Typically, participants in First-in-human trials are healthy young men, generally between 20 and 40 years old. The selection ensures a more uniform group for investigating the effects of the new drug and reducing variability in the same time. In parallel, these group of healthy subjects are more likely to handle any unforeseen side effects from the drug being investigated. Healthy subjects are those without any health issues that could disrupt the study conduct, complicate the safety or pharmacokinetic data analysis.

• Investigational product tolerance and safety
• Pharmacokinetics or pharmacodynamics 
• Evaluating any effects on subgroup of study subjects based on any demographic factor
• Assessing the therapeutic outcomes in a small group of patients’ specific medical condition

The very first step to FIH clinical trial is IP formulation development. Our experts at Convex can support you throughout our CDMO partners to formulate your preferred dosage form of your investigational product. Simpler dosage forms the better.

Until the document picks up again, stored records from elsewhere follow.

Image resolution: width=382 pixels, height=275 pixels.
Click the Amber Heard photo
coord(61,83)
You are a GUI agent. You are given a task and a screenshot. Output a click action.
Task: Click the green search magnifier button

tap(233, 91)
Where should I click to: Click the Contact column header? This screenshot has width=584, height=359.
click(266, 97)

We use Fully integrated Electronic Data Capture (EDC) system to ensure participant safety, and the accurate, timely collection of your data.

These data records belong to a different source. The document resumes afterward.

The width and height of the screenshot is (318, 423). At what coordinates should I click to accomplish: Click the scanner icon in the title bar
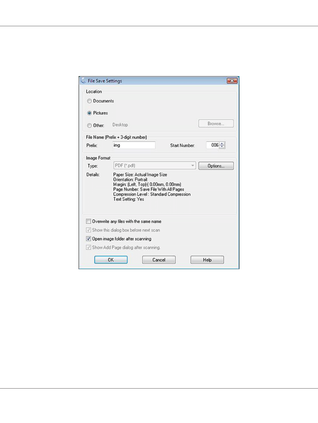click(x=83, y=81)
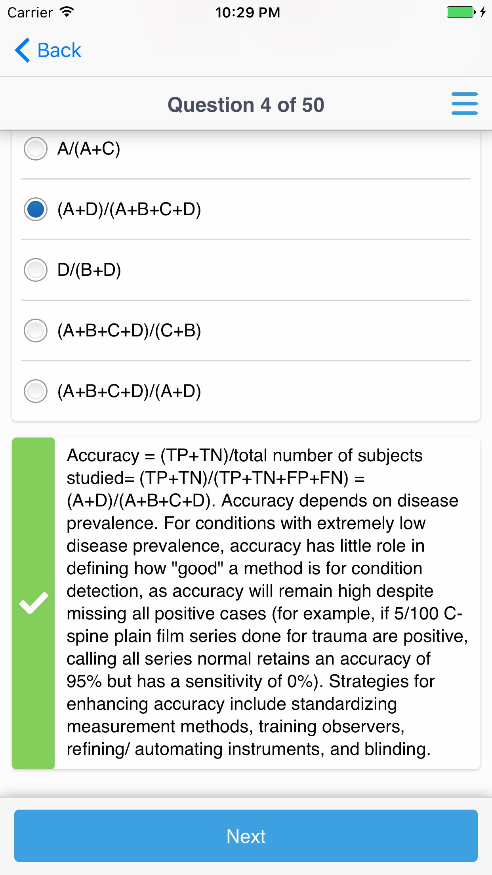Tap the Accuracy explanation text

click(265, 602)
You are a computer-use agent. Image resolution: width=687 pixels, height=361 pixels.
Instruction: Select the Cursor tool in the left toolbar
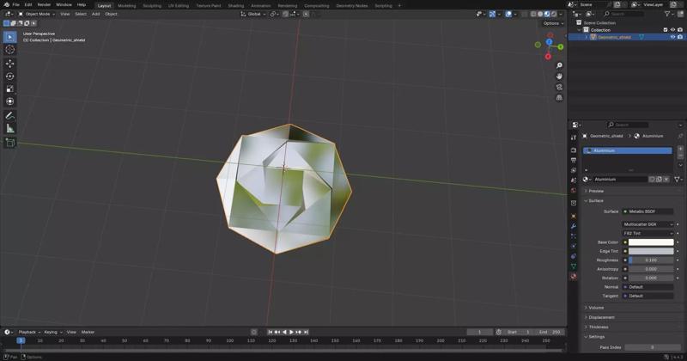pyautogui.click(x=10, y=50)
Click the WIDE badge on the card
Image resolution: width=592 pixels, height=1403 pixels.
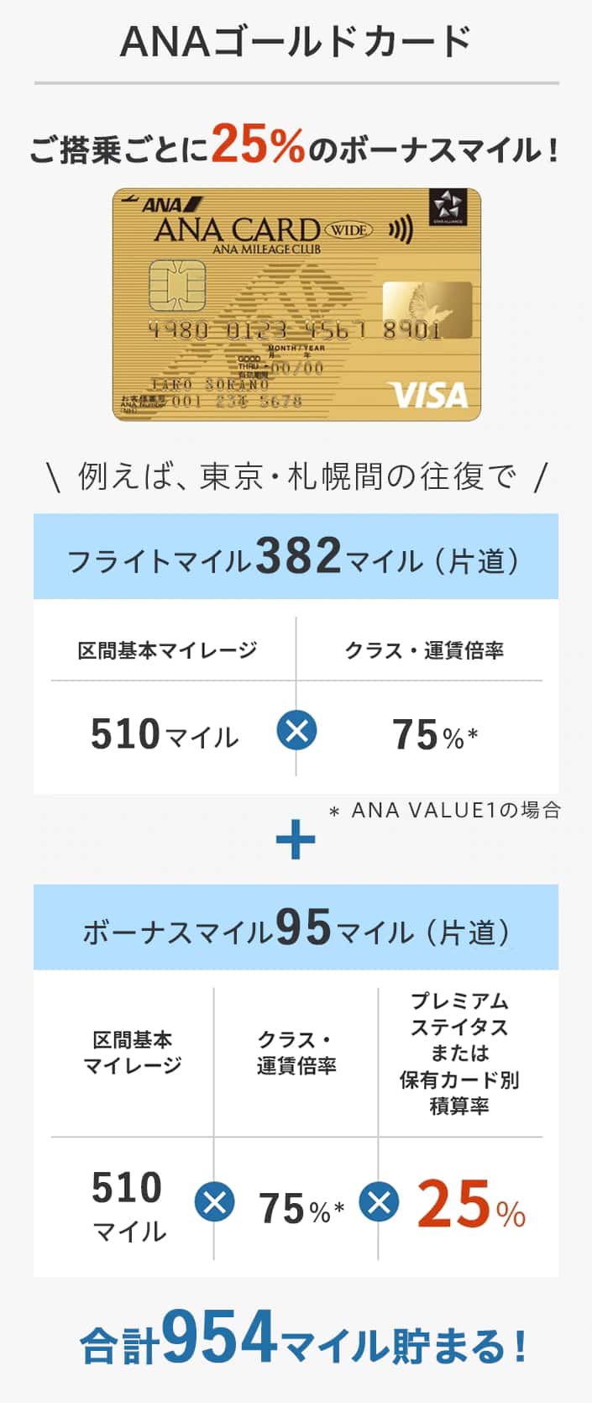pyautogui.click(x=348, y=229)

The aim of First-in-Human (FIH) trials is to find a safe first dose and other important parameters. These trials often start with healthy volunteers receiving only one dose. The investigational dose goes up slowly among different study subjects’ cohorts (called a single ascending dose or SAD study) to see the highest safe dose or any side effects that stop us from increasing the dose further. We usually perform interim analysis of safety data prior to move on to the next dose escalation. After maximum tolerated dose is identified, we move on to the next stage – Multiple Ascending Dose (MAD) study.

In Multiple Ascending Dose (MAD) study the drug is administered multiple times, which support the body reach a steady stat. Again the focus is also at safety and tolerability.

In a First-in-Man (FIM) study, the period a participant stays at the Research unit can vary. It depends on the study protocol and the specific requirements of the trial. Typically, study participants may stay at the investigational site for a few days to a couple of weeks for observation and monitoring after receiving the investigational drug. However, this duration can vary greatly depending on factors such as the nature of the drug being tested, the study design, and the need for intensive monitoring for any potential adverse reactions or side effects. We have run FIM study, whereas healthy volunteers spent 21 on-site days.

We have conducted clinical trials using different methods of delivering investigational products, such as oral, intravenous, intraperitoneal, and transdermal administration, ensuring rapid access. Convex clinical team have also been involved in studies examining the cumulative effects of investigational products.

• Study population selection 

We need to clearly define the specific requirements for healthy volunteers’ participation and integrate very strict inclusion/exclusion criteria. 

• Define the number of subjects per each cohort 

The number of participants in each group is determined by how much the PK (pharmacokinetics) and PD (pharmacodynamics) parameters vary, as well as the goals of the clinical study

• Dosing 

Dose selection/ Route of administration /Dose escalation

• Stopping rules 

The clinical study protocol should outline clear rules for when dosing should be stopped immediately, whether it’s a temporary pause or permanent cessation

• Safety monitoring 

Define strictly the process of reporting adverse events and suspected unexpected serious reactions (SUSARs), among the sponsor and study site.

• Inclusion of a placebo

We speed up the beginning of your FIH trial by starting the planning process for study setup even while your preclinical IND/CTA is being reviewed by regulators. Once the review is done and your study gets the green light from the necessary regulatory bodies, your clinic activities can kick off right away.

One common cause of early drug failure is unforeseen IP toxicity, often linked to the pharmacokinetic (PK) properties of the drug. Unfortunately, this aspect is frequently overlooked. This is why Sponsoring companies of FIM trials should look carefully into preclinical data before entering in human stage.